#### [Directions]
The result should be the lines from the one holding "Task: Tune to EuroSport-1 HD channel" to the final line of the records below, repeated exactly and with no pictures.

Collected data entries
○ ○ ○ ○
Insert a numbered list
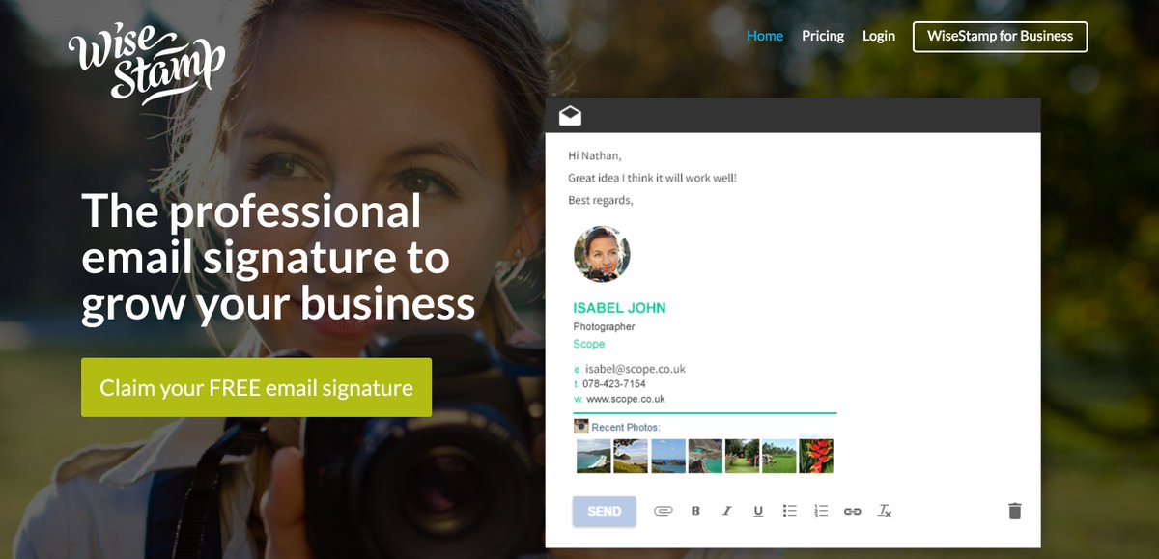The image size is (1159, 559). tap(821, 511)
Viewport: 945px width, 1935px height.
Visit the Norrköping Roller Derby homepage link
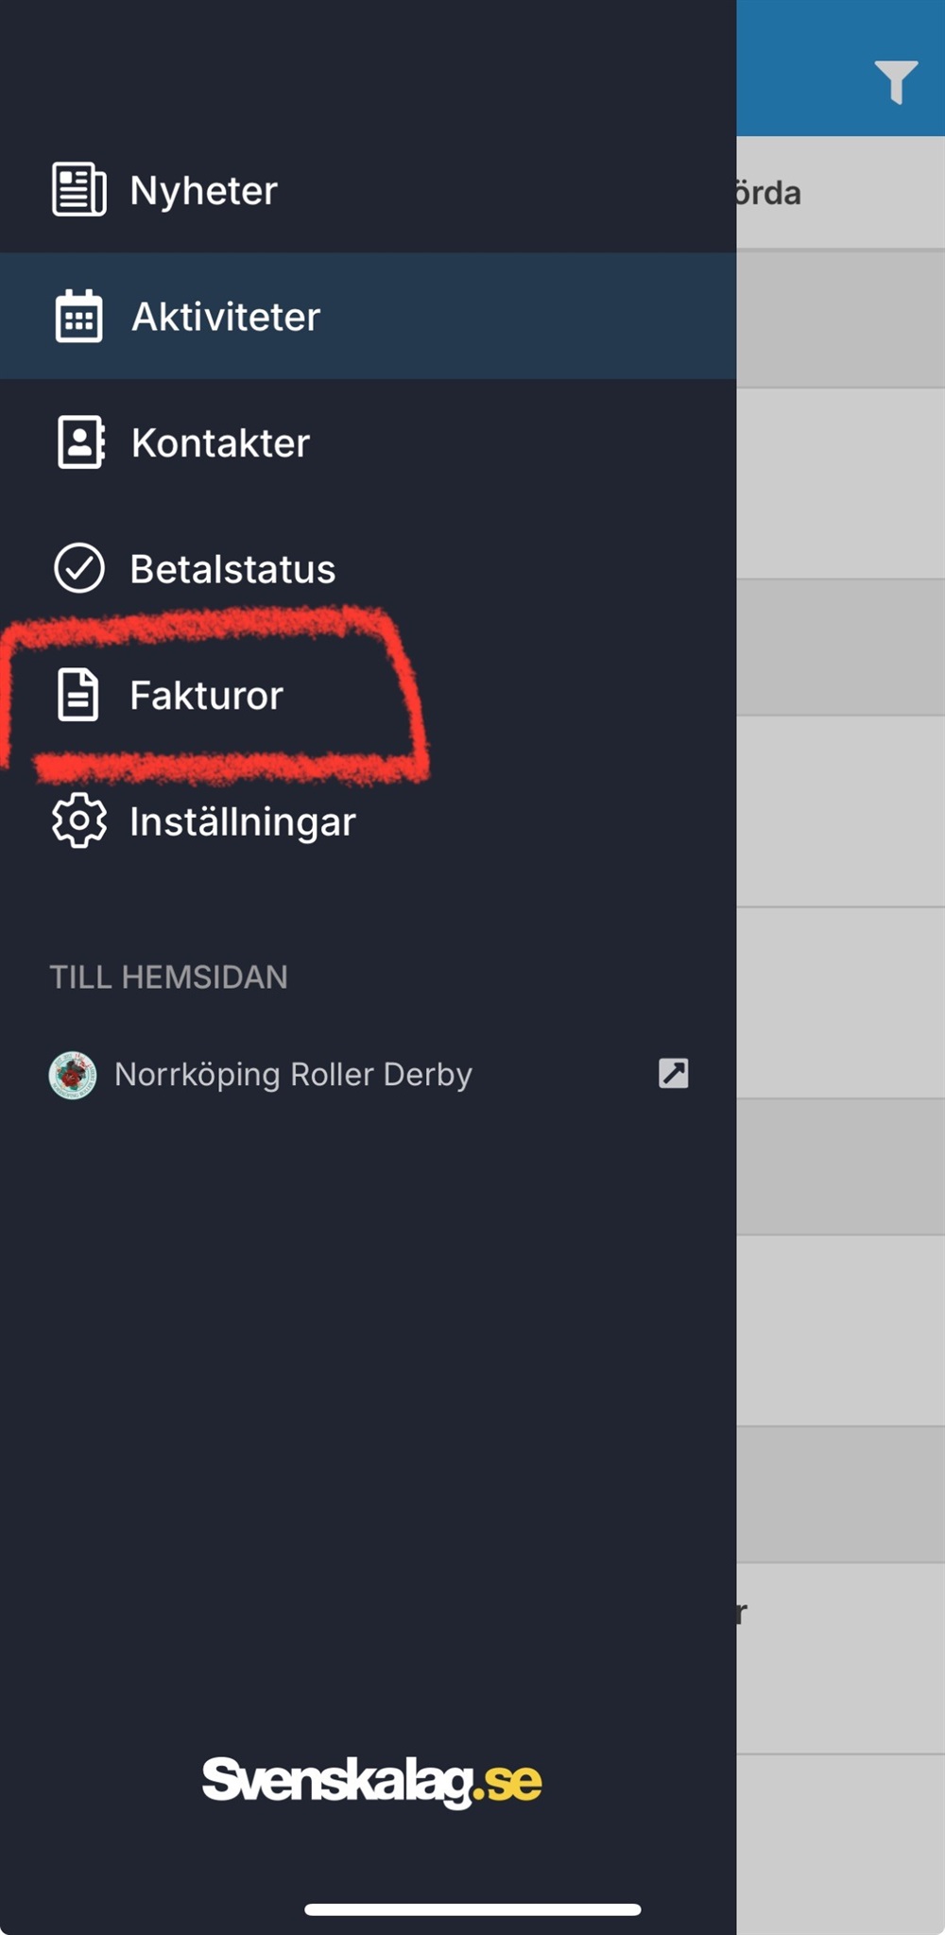coord(293,1075)
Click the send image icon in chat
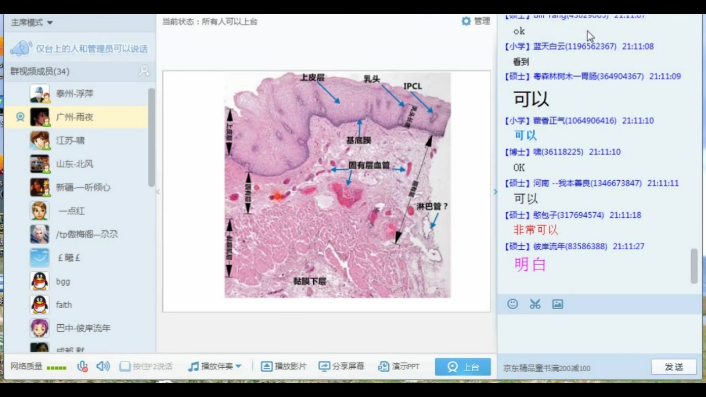Screen dimensions: 706x397 558,304
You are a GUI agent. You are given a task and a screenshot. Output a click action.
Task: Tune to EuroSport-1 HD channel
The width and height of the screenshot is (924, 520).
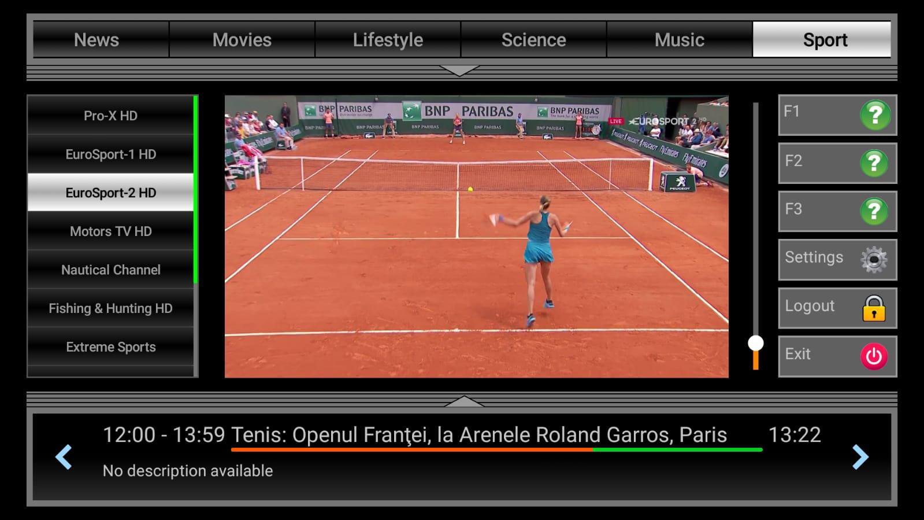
○ ○ ○ ○
#### [Output for this exercise]
Task: Tune to EuroSport-1 HD channel
The width and height of the screenshot is (924, 520).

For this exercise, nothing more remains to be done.